EXPOSÉ GÉNÉRAL

Mesdames, Messieurs,

Entamée le 28 novembre 2012, la réforme des modes de scrutin pour la constitution des assemblées délibérantes des communes, intercommunalités et départements parvient à son terme parlementaire.

Après son adoption par l'Assemblée nationale en nouvelle lecture, le 10 avril dernier, le Sénat doit, à son tour, se prononcer, pour la troisième fois, sur le projet de loi relatif à l'élection des conseillers départementaux, des conseillers municipaux et des conseillers communautaires et portant modification du calendrier électoral, après l'échec de la commission mixte paritaire, réunie le 2 avril 2013, à élaborer un texte commun sur les dispositions restant en discussion entre les deux assemblées. Parallèlement, les membres de la commission mixte se sont accordés sur le projet de loi organique.

Le Sénat -faut-il le rappeler ?- n'est pas parvenu à réunir une majorité sur le nouveau mode de scrutin binominal proposé pour les élections départementales à partir de 2015. C'est pourquoi, à deux reprises, il a rejeté le texte proposé par votre commission des lois pour l'article 2 du projet de loi. Cette opposition a même conduit la Haute assemblée à rejeter l'ensemble du projet en première lecture puis à l'adopter en deuxième lecture, amputé du dispositif réformant le scrutin cantonal.

● Données fournies:
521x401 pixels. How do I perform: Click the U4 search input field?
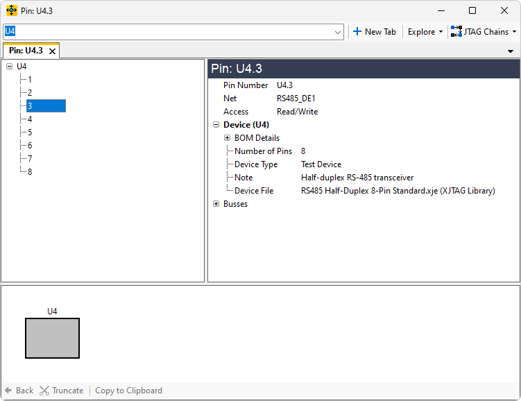(166, 32)
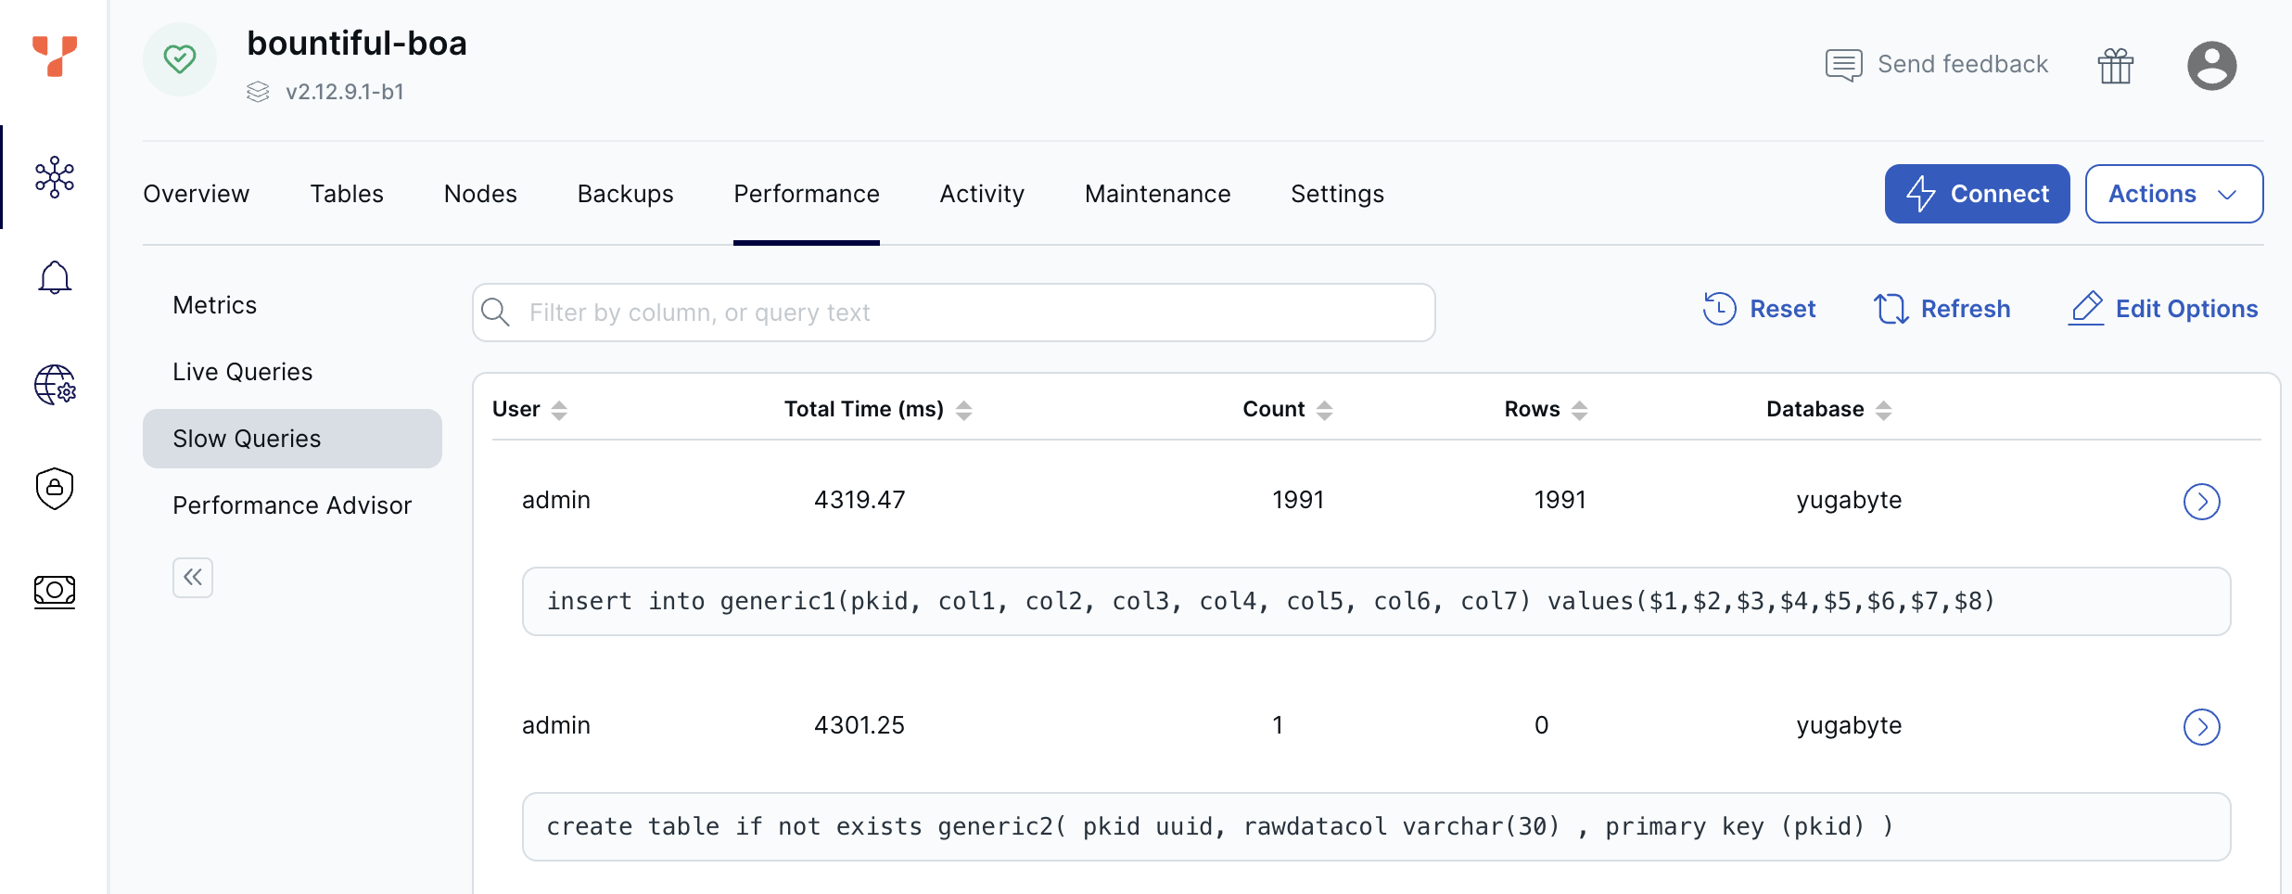
Task: Open the Backups tab
Action: click(x=625, y=193)
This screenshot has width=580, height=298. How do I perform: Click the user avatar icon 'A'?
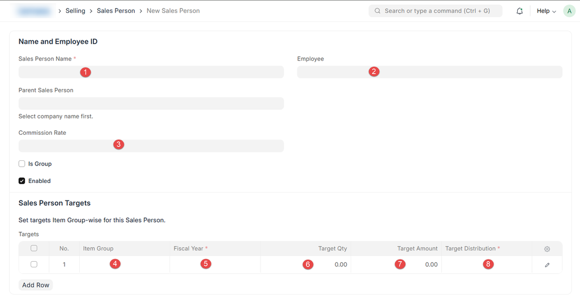pyautogui.click(x=569, y=11)
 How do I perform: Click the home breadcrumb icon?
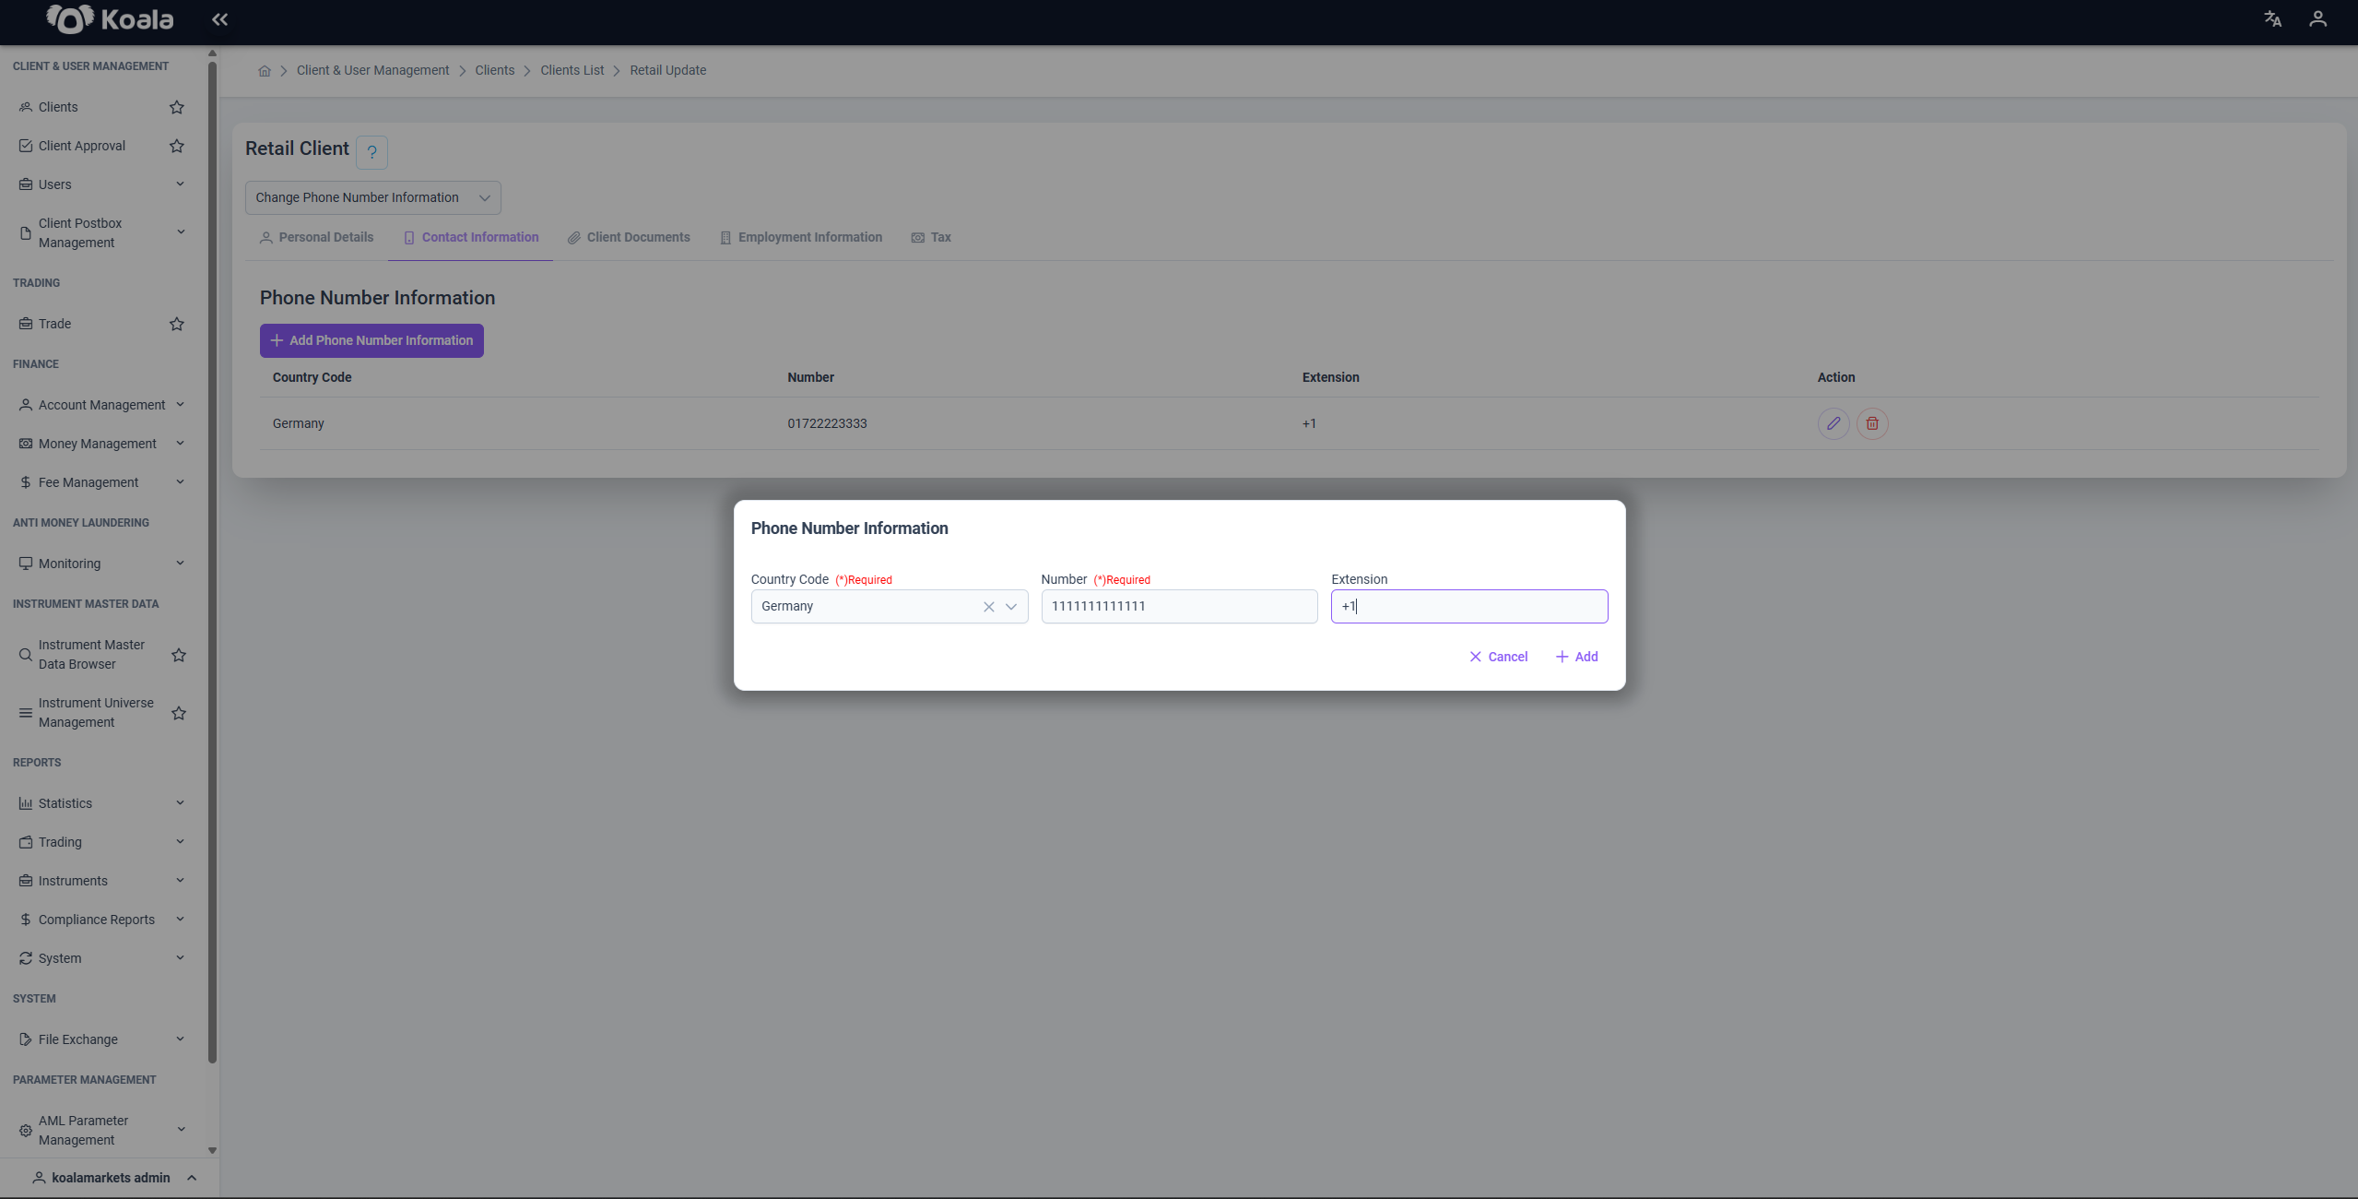coord(265,71)
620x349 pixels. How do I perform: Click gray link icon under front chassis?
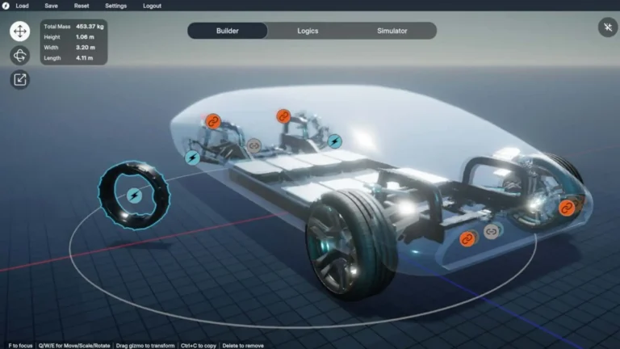pyautogui.click(x=491, y=232)
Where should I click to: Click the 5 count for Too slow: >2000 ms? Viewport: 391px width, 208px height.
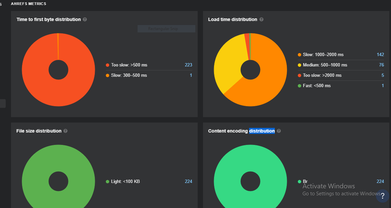tap(382, 75)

● Tâche donnée 1: Reproduisez le passage de l'exposé sur la réforme des modes de scrutin qui commence par « EXPOSÉ GÉNÉRAL » et se poursuit jusqu'à « de loi organique. ».
● Tâche donnée 2: Prolongez l'exposé sur la réforme des modes de scrutin au-delà de sa dernière phrase.

● Réponse 1:
EXPOSÉ GÉNÉRAL

Mesdames, Messieurs,

Entamée le 28 novembre 2012, la réforme des modes de scrutin pour la constitution des assemblées délibérantes des communes, intercommunalités et départements parvient à son terme parlementaire.

Après son adoption par l'Assemblée nationale en nouvelle lecture, le 10 avril dernier, le Sénat doit, à son tour, se prononcer, pour la troisième fois, sur le projet de loi relatif à l'élection des conseillers départementaux, des conseillers municipaux et des conseillers communautaires et portant modification du calendrier électoral, après l'échec de la commission mixte paritaire, réunie le 2 avril 2013, à élaborer un texte commun sur les dispositions restant en discussion entre les deux assemblées. Parallèlement, les membres de la commission mixte se sont accordés sur le projet de loi organique.

● Réponse 2:
Le Sénat est à nouveau appelé à débattre, la dernière fois peut-être. En effet, à l'issue de cette nouvelle lecture par notre Haute Assemblée, le Gouvernement pourra, s'il le souhaite, conformément au dernier alinéa de l'article 45 de la Constitution, demander à l'Assemblée nationale de statuer définitivement. Dans ce cas, cette dernière ne pourrait adopter que le dernier texte voté par elle, modifié le cas échéant par un ou plusieurs des amendements adoptés par le Sénat.

Les objectifs du présent projet de loi sont désormais bien connus.


La rénovation du régime électoral des assemblées départementales

Le premier vise à moderniser le mode de scrutin cantonal . Aujourd'hui élus au scrutin majoritaire à deux tours, les conseillers généraux, qui deviendront, à compter de mars 2015, date des prochaines élections cantonales, des conseillers départementaux ; ils seraient élus au scrutin binominal à deux tours. Ainsi, les électeurs éliraient un binôme de candidats, un homme et une femme, qui seraient solidaires pendant les opérations électorales et la phase contentieuse, puis exerceraient leur mandat, pour une durée de six ans, indépendamment de leur colistier. Ce nouveau mode de scrutin vise à assurer la parité au sein des futures assemblées départementales à l'heure où on dénombre seulement 13,5 % d'élues dans les conseils généraux.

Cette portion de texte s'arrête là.